4. Vernachlässigung bekannter Marketing-Erkenntnisse
Natürlich hat das Internet einige althergebrachte
Marketing-Konzepte und -Methoden grundlegend verändert oder gar beseitigt. So sind
beispielsweise Kommunikations-Methoden des Direktmarketings keinesfalls auf E-Mail zu
übertragen (Stichwort: Spam-Problematik). Dennoch gibt es keinen Grund, Erkenntnisse, die
nicht selten durch jahrzehntelange Erfahrungen gewonnen wurden, nun im Online-Bereich
leichtfertig über Bord zu werfen und zu ignorieren. Fast alle Grundprinzipien des
Marketing haben auch im Internet ihre Berechtigung. Dazu im folgenden nur zwei Beispiele
(die Liste ließe sich beliebig erweitern).
Wir wissen aus dem Direktmarketing, wie
wichtig Textgestaltung ist. Schon das Ändern eines einzelnen Wortes kann dramatische
Auswirkungen auf die Effizienz des Werbetextes haben. Warum werden dann eine
Print-Imagebroschüre und sonstige Prospekte des Unternehmens zur Chefsache erklärt,
während man die Gestaltung der Texte auf der Internet-Präsenz leichtfertig an die
Multimedia-Agentur delegiert und nicht weiter kontrolliert?

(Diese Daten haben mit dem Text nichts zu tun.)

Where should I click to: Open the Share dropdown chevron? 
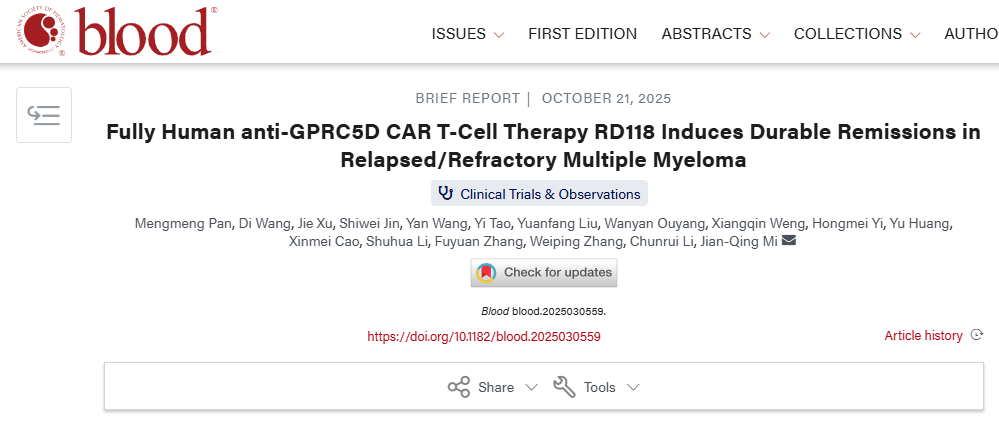[x=531, y=387]
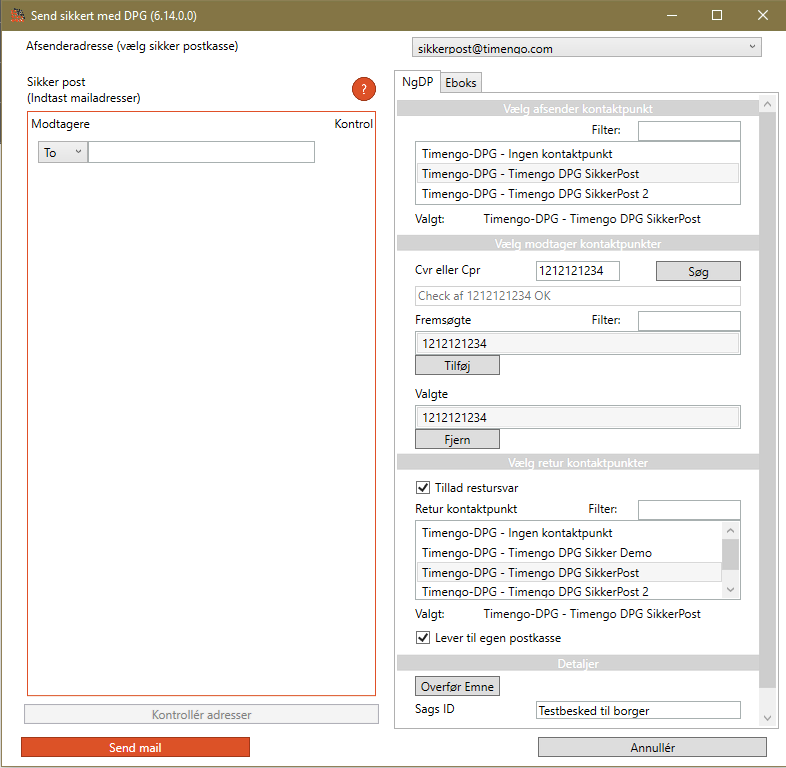Click the Annullér button
The height and width of the screenshot is (768, 786).
click(x=652, y=747)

Es gehört zum Einmaleins des Marketing, der
Zielgruppe (hier: den Besuchern) die konkreten Vorteile und den Nutzen,
der beim Inanspruchnehmen der Leistungen des Unternehmens entstehen, möglichst eindeutig
zu vermitteln und zu kommunizieren. Warum werden stattdessen lediglich "Über
uns"-Seiten geboten, die bloß die eigene Unternehmensgeschichte lobpreisen, dem
Besucher aber nicht klarmachen, wofür das Unternehmen eigentlich steht? Sie kennen dies
sicher selbst: Selbst nach minutenlanger Suche auf einer Website weiß man oft nicht
genau, worum es eigentlich geht und was der Nutzen der betreffenden WWW-Präsenz ist!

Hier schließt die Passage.